| ACTION ITEM |
All of the data is to be printed exactly, though the images must be left off.

| DATA SECTION |

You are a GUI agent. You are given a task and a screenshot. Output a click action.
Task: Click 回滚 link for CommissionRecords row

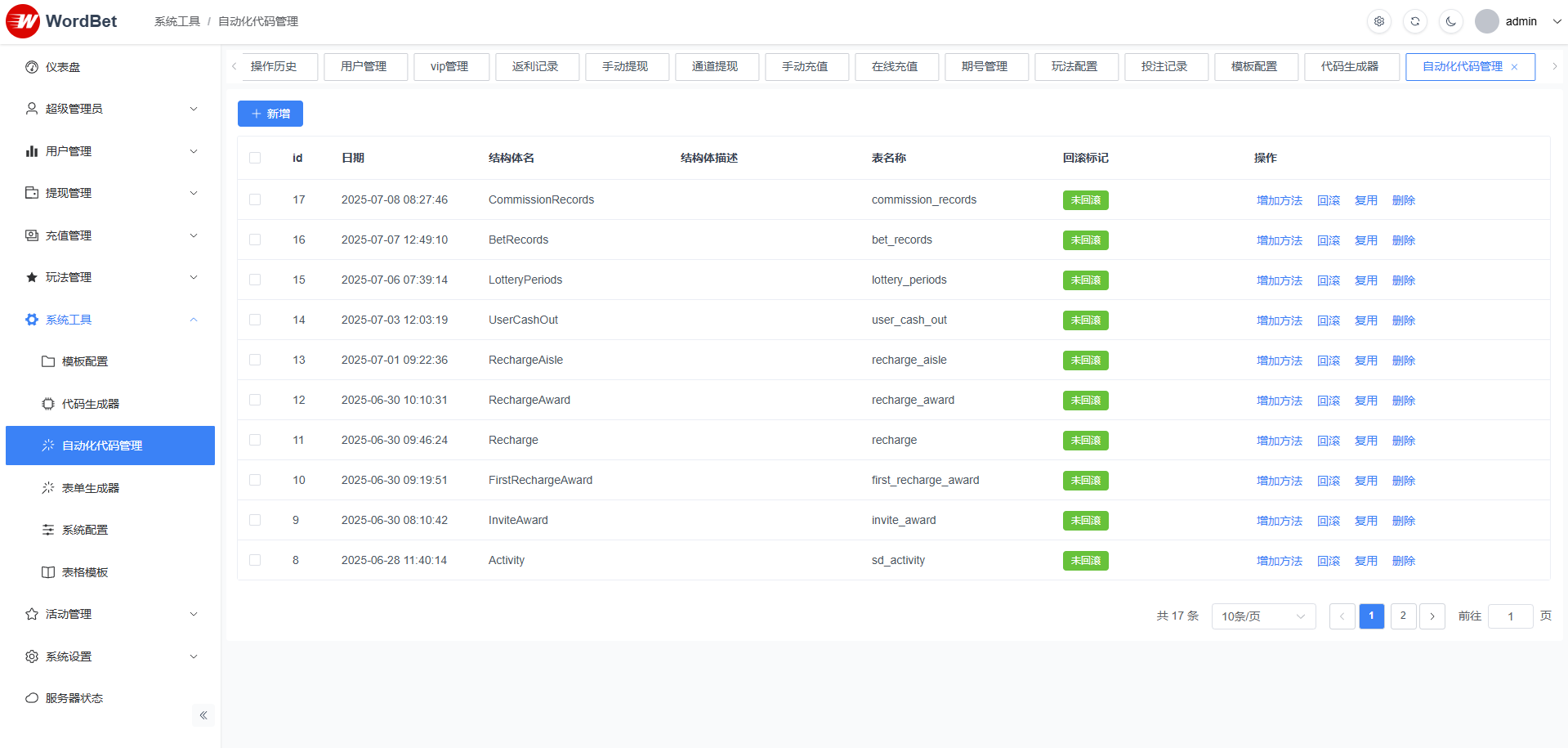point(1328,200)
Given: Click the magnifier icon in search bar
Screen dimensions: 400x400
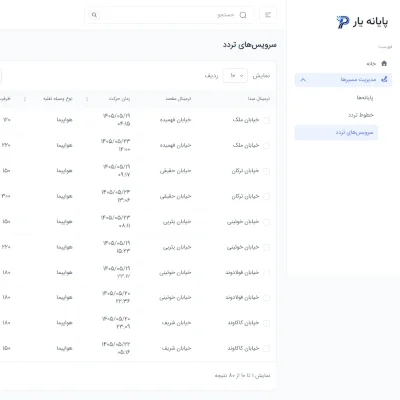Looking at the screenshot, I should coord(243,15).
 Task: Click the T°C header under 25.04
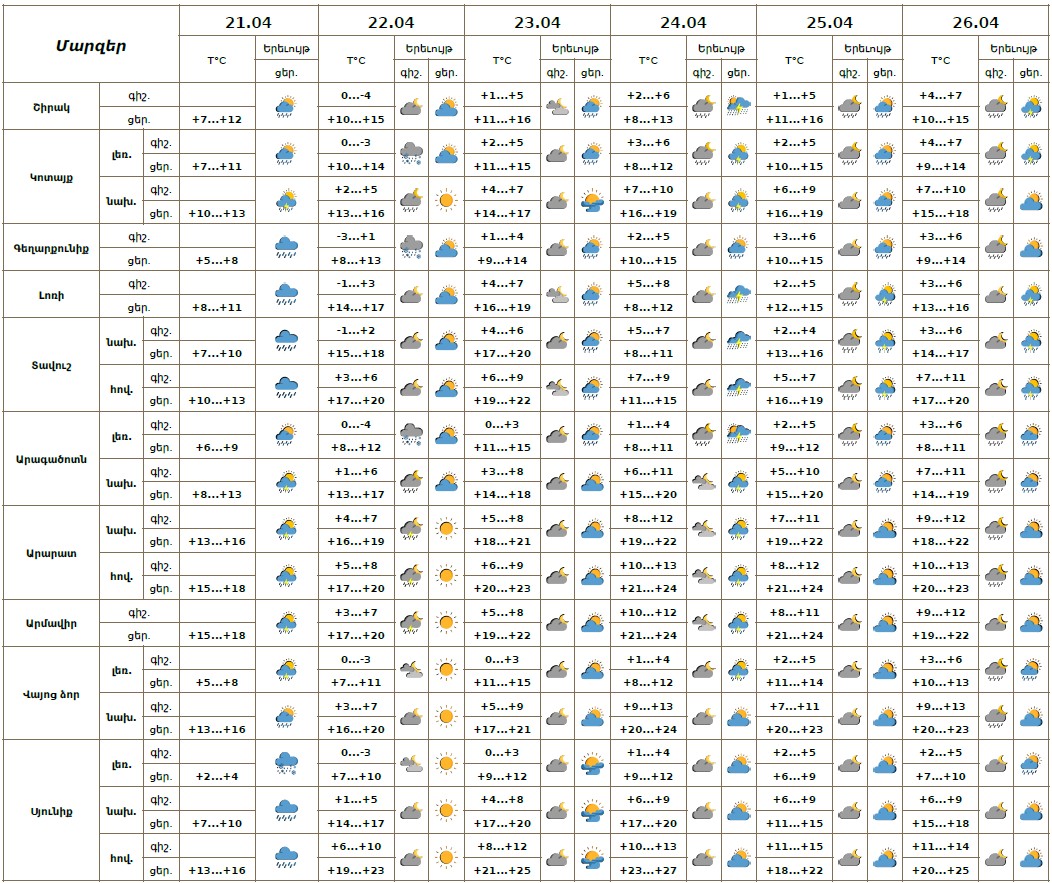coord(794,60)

| TASK RESULT |
You are a GUI agent. You are given a task and a screenshot. Output a click action.
Task: Click 回滚 link for CommissionRecords row

point(1328,200)
Given: Click the magnifier icon in search bar
Screen dimensions: 400x400
Looking at the screenshot, I should coord(243,15).
 Task: Click the T°C header under 25.04
coord(794,60)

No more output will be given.